Vitamin K deficiency can also result from impaired absorption, in addition to not getting enough in the diet. It can also be caused by prolonged use of antibiotics since bacteria that normally reside in the colon (and are obliterated by antibiotic use) is responsible for producing approximately half of the vitamin K needed every day. Unfortunately, the present recommended dietary intake of vitamin K, 90 mcg/day for women and 120 mg/day for men, may be inadequate to maintain optimal heart and bone health.
Although vitamin K1 is rapidly cleared from the blood, K2 lingers in the blood for an extended period when taken orally and can rise to much greater levels than seen with K1. Vitamin K2 appears to be safe, with no side effects identified even at high doses. In Japan, K2 substantially improves bone density and prevents osteoporotic fractures, given either as a high-dose prescription agent (45 mg/day) or in the Japanese dish natto. Together, these findings suggest that vitamin K2 may be the preferred form of vitamin K for supplemental use.

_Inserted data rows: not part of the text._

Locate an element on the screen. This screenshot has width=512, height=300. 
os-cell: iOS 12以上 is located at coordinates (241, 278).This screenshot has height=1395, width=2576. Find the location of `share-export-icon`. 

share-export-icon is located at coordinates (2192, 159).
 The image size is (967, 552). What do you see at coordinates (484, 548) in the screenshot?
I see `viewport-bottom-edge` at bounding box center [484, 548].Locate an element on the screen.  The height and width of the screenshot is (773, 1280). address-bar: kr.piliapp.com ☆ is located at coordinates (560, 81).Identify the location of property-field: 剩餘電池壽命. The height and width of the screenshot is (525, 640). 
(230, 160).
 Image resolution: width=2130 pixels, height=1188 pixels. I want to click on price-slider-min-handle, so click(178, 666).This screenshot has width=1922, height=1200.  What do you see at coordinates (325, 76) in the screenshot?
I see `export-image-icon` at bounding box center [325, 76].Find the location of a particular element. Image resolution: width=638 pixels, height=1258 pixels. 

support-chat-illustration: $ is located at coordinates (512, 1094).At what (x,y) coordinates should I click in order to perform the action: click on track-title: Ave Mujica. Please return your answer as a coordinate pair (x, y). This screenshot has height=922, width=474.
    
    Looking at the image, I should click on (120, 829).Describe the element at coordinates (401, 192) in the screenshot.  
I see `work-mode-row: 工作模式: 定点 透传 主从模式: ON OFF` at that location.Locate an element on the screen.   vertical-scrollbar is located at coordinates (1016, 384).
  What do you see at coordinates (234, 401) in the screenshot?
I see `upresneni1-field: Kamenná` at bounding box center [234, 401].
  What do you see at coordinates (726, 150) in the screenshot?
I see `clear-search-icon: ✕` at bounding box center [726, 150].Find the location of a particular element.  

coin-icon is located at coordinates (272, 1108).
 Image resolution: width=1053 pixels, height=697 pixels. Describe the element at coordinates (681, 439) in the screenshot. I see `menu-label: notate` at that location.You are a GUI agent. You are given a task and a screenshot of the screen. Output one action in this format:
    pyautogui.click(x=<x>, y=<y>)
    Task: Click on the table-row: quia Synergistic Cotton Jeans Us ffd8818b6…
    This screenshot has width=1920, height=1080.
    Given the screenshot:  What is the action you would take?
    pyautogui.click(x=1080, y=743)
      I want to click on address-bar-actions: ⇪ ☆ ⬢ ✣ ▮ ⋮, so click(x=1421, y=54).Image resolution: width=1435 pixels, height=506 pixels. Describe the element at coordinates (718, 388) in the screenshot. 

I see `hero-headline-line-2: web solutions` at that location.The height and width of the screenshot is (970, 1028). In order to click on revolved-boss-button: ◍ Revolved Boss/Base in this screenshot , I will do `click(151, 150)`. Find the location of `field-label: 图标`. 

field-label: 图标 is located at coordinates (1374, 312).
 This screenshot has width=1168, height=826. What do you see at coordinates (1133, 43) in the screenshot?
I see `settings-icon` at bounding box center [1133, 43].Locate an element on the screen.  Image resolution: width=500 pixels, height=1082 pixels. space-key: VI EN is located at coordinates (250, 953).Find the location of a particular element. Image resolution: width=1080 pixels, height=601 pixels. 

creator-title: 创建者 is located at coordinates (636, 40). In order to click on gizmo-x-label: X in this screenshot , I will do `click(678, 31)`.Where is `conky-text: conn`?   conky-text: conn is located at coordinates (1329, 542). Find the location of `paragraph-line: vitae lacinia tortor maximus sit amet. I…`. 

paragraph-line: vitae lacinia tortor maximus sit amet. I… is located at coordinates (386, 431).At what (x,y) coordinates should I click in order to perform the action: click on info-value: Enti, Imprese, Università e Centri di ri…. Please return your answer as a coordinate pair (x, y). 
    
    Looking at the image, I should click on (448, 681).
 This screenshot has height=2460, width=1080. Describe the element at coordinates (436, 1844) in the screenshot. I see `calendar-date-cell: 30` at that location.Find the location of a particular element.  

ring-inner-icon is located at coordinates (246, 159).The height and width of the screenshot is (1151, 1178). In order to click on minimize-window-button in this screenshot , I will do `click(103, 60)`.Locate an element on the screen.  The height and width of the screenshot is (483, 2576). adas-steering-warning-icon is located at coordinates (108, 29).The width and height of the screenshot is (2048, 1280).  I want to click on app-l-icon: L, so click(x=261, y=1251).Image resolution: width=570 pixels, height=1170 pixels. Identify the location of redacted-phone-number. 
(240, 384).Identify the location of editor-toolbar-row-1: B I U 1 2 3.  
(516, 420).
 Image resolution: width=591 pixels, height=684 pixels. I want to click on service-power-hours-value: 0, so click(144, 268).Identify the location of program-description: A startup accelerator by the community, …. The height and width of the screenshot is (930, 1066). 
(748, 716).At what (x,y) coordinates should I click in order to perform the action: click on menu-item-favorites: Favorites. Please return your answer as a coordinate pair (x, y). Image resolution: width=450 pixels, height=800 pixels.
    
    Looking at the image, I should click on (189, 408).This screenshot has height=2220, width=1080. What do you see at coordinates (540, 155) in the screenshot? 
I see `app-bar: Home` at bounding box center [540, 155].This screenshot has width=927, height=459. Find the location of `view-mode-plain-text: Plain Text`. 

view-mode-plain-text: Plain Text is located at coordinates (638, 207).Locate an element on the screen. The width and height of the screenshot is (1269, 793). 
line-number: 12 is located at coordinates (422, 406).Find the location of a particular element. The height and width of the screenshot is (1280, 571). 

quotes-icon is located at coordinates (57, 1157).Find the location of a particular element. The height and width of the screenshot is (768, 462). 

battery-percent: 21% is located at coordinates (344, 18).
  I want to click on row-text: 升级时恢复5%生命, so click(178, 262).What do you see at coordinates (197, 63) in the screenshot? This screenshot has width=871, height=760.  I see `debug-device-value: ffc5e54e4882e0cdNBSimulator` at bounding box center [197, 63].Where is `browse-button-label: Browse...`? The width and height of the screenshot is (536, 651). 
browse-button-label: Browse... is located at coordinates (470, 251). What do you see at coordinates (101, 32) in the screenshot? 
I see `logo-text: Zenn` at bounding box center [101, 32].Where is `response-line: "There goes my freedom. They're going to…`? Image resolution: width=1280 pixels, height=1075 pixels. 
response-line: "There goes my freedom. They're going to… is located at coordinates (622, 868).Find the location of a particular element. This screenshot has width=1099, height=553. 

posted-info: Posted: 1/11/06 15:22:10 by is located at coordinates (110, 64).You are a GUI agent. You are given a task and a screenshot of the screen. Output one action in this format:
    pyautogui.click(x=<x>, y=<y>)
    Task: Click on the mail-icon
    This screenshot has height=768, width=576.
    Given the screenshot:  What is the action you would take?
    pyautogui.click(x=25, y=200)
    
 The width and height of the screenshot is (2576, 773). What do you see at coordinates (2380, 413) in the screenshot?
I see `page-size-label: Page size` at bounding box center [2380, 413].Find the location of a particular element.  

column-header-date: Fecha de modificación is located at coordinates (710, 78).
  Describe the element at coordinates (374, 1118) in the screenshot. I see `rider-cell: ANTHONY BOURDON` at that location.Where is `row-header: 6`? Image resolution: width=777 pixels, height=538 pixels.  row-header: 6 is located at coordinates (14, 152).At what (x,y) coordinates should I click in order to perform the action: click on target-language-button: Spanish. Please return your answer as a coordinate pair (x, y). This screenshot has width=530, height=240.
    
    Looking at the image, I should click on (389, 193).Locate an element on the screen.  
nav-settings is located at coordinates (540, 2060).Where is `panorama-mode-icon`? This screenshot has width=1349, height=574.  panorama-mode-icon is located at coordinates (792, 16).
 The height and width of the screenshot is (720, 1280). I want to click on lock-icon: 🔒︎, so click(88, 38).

What dose of vitamin K2 is best? Scientists are still debating this question. Supplements generally contain between 50 mcg and 1,000 mcg of vitamin K2. Even the low end of the supplement dose of 50 mcg a day may help to support healthy bone density and protect the arterial wall from calcification. Life Extension has long recommended about 1,000 mcg a day of vitamin K2, along with 9,000 mcg vitamin K1 for most people.
The possible role of vitamin K2 in preventing coronary plaque development has emerged from observations of its effects on several bone proteins, whose main function is to keep calcium where it belongs in the body.
Osteocalcin is a calcium-regulating protein that is controlled by vitamin K2. When vitamin K is present, osteocalcin normally undergoes a process called carboxylation, which binds osteocalcin to the mineral portion of the bone. However, in vitamin K2 deficiency, osteocalcin cannot perform this function, resulting in unrestrained calcium resorption (removal) of bone tissue that leads to osteoporosis.
The opposite situation seems to occur in the arteries. Calcium is deposited because another protein called matrix GLA-protein, which is a calcification inhibitor and is also K2-controlled, cannot undergo the process of carboxylation in a vitamin K-deficient state. Because only carboxylated matrix GLA-protein inhibits calcification, undercarboxylated matrix GLA-protein has been found to occur in unusually high concentration at the edge of calcified and atherosclerotic plaques, suggesting it plays an active role in depositing calcium in plaque.4 Impairment of the function of osteocalcin and matrix GLA-protein due to incomplete carboxylation results in an increased risk of developing osteoporosis and vascular calcification, respectively.